Get Brexit Done (2)
Well. The commentariat seemingly says that was quite “extraordinary”. Another election turn-up in the democratic world, adding to a recently bulging list.
The victorious Party with the (landslide?) margin by which they won today thank their central three word slogan; get brexit done.
UK political campaigns were thought to require more sophistication than that.
Especially as the disaster at the last general election was blamed in large part on the ad nauseam Strong and Stable refrain debacle of the then incumbent. (A “clusterf**k” manifesto social care policy mistake meant replacement with weak and wobbly sustained during the remaining campaign. Hint: any slogan must bear scrutiny).
Surely you cannot ignore a complex set of issues and distil your chosen banner in such way?
Simplistic sloganising seems hated by the media.
One key late-night phone-in host shouted at anyone citing these slogans. Ranting furiously it was driving him mad. Regardless of your personal stance, the fact he never redressed this imbalance, openly dropping any impartiality, remains a disgrace.
Even CNN anchors called it “a very clever slogan”.
I saw the New York Times correspondent say the phrase was hammered home so much it knocked the hacks covering the Leader on the stump “out of their senses “.
Yet it cut-through.

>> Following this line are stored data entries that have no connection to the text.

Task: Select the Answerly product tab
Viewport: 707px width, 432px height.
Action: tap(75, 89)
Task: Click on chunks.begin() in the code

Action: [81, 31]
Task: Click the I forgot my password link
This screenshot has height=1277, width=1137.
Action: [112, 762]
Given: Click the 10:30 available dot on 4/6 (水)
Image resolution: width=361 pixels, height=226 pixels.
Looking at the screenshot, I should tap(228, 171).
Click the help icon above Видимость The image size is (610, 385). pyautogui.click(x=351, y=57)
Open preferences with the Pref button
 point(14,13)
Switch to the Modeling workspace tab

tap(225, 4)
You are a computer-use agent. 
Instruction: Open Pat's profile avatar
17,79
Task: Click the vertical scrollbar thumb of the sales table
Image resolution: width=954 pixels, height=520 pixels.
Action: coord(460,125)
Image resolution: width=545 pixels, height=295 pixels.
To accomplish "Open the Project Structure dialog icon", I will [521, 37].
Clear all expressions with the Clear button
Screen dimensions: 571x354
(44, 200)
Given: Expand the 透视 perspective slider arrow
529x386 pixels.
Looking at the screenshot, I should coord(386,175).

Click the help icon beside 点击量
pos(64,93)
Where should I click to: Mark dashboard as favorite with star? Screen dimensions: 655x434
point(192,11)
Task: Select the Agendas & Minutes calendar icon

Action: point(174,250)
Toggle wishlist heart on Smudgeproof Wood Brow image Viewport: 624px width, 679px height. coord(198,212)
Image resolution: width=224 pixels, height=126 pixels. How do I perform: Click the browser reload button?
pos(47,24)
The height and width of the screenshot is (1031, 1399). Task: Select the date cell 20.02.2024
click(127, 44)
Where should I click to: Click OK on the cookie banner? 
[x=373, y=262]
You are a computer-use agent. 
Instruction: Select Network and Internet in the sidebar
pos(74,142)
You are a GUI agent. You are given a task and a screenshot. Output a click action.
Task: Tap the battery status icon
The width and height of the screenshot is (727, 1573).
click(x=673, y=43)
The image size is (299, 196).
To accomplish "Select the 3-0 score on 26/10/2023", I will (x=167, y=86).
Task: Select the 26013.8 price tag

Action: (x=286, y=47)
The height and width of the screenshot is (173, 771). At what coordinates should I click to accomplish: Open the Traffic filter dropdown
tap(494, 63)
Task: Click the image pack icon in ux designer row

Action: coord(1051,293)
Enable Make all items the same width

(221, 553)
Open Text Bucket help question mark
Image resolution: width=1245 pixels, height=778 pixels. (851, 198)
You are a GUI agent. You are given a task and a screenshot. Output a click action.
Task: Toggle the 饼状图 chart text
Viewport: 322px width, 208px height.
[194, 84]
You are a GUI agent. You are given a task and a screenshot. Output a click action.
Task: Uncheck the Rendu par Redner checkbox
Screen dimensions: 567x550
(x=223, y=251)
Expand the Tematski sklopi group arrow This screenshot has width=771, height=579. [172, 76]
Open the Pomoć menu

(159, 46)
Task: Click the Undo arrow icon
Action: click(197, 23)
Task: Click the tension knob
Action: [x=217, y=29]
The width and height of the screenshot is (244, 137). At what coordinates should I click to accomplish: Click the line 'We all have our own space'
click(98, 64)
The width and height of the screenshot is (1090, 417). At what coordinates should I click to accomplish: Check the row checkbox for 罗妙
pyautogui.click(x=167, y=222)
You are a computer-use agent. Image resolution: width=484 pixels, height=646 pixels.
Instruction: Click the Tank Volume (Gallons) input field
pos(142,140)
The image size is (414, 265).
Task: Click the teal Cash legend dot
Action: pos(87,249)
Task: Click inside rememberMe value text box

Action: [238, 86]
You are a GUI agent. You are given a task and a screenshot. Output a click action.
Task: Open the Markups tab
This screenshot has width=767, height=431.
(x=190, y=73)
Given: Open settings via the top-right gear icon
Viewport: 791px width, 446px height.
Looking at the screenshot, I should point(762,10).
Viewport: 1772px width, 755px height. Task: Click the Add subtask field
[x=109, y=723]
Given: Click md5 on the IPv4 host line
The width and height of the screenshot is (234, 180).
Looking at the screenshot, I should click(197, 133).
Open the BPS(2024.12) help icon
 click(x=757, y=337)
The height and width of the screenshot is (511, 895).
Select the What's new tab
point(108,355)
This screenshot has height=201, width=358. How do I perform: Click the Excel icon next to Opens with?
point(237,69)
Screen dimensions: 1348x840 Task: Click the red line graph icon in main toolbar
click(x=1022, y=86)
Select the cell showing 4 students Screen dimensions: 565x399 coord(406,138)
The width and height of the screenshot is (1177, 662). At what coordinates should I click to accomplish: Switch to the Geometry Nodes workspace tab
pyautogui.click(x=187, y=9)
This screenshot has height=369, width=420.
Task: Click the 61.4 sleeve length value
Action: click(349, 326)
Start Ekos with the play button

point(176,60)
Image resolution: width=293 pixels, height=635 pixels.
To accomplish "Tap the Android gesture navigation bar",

Spectacularly.
In fact, the now revered mantra was more nuanced. It was often followed with a sub-slogan; & unleash Britain’s potential. Which then also allowed a brief riff on public sector, infrastructure and other feel-good promises.
I wonder how useful a pitch, slide or meeting point that follows this upfront lead might be?
Get [insert noun of choice] Done
The aftermath postmortems even see broadcasters ask their audience for their own answers. Ranging from paperwork, tax-returns, outside tap to clean their dog, the surname of their football team’s failing manager and inevitability perhaps, Christmas.
… worth a shot over the next couple of months I’d say.